In an article in The Times, Peter Binning , partner, Corker Binning argues that the loss of jury trials will irreparably damage public confidence in the criminal justice system.
High cost of protection is eroding legal bastion
Frances Gibb: commentary
Jury-less criminal trials have sparked controversy in the legal profession, pitting prosecutors against defence lawyers. The Criminal Justice Act 2003, which made them possible, was introduced amid concerns over jury nobbling. David Blunkett, who was Home Secretary, said that in London alone £9 million was being spent every year on surveillance of jurors. People who tried to intimidate jurors did so for one reason, he said — “because they think that those in front of the judge and jury will be convicted”.
So the Act allows for trial without jury if there is “evidence of a real and present danger” of tampering. The growth of organised crime has made interference with juries an increasingly serious threat to justice.
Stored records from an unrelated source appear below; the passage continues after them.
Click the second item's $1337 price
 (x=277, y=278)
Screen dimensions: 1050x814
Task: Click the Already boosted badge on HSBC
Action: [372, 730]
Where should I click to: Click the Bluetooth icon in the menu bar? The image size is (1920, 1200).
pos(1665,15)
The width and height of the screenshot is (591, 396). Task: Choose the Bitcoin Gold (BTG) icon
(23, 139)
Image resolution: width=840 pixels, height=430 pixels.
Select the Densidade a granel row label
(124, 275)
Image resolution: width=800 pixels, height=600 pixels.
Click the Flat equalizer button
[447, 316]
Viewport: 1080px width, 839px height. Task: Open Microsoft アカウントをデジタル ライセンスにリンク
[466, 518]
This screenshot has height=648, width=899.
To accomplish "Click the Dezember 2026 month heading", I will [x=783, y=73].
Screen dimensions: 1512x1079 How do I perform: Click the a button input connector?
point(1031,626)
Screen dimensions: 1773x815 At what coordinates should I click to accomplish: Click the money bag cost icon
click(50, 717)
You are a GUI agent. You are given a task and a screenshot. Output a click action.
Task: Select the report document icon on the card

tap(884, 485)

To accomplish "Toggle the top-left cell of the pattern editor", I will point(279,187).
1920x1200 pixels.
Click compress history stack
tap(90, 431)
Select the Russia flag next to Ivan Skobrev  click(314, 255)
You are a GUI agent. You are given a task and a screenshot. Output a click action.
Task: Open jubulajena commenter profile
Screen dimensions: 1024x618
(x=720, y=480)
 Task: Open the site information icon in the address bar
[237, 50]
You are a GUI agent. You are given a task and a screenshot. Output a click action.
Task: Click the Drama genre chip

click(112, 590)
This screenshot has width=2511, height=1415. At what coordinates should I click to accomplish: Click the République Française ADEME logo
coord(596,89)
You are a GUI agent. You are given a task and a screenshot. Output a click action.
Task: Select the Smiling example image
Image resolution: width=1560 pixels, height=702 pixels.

But judge-alone trials highlight the need to balance the aims of bringing criminals to book and ensuring a defendant’s right to a fair trial. The principle of trial by one’s peers has long been eroded but for serious criminal charges it remains a bastion of the English system — as it is in all common law countries, such as the US and Australia. Elsewhere it is rarer: Germany abolished it in 1924; and in France it is available only for crimes carrying at least ten years in jail.
Now, with yesterday’s guilty verdicts, lawyers voiced fears that judge-only trial would become a template. The so-called Diplock courts, the only UK precedent for such trials, were introduced in 1973 for terrorism trials in Northern Ireland and still exist.
Peter Binning, a fraud specialist at the solicitors Corker Binning, said: “There is now an irresistible temptation for prosecutors with difficult cases to argue that jury trial is too expensive. Once judge-alone trials become more established in England and Wales . . . there will be a greater risk of wider legislation to abolish jury trial in certain cases — often those such as fraud and terror trials, where juries are most needed.”
Joseph Wright, a solicitor at Hodge Jones & Allen LLP, said: “It is hard not to see this as the thin end of the wedge.
“The absence of a jury in a criminal trial goes beyond cases of alleged and potential jury tampering and extends to serious or complex fraud cases. Following the 2004 Domestic Violence, Crime and Victims Act some counts may be tried by a jury, and others in the same trial by a judge alone.” Of most concern, he said, was that evidence of alleged jury nobbling in the Heathrow trials appeared to have been withheld from the defence and the judge on grounds of sensitivity.
Defence lawyers have unsuccessfully challenged the “public interest immunity” provisions that kept the material under wraps and newspapers are planning a fresh challenge.
Mr Binning said that the cost of losing jury trials would be that “public confidence in the criminal justice system, supported through participation in the common law jury system, will be irreparably eroded”.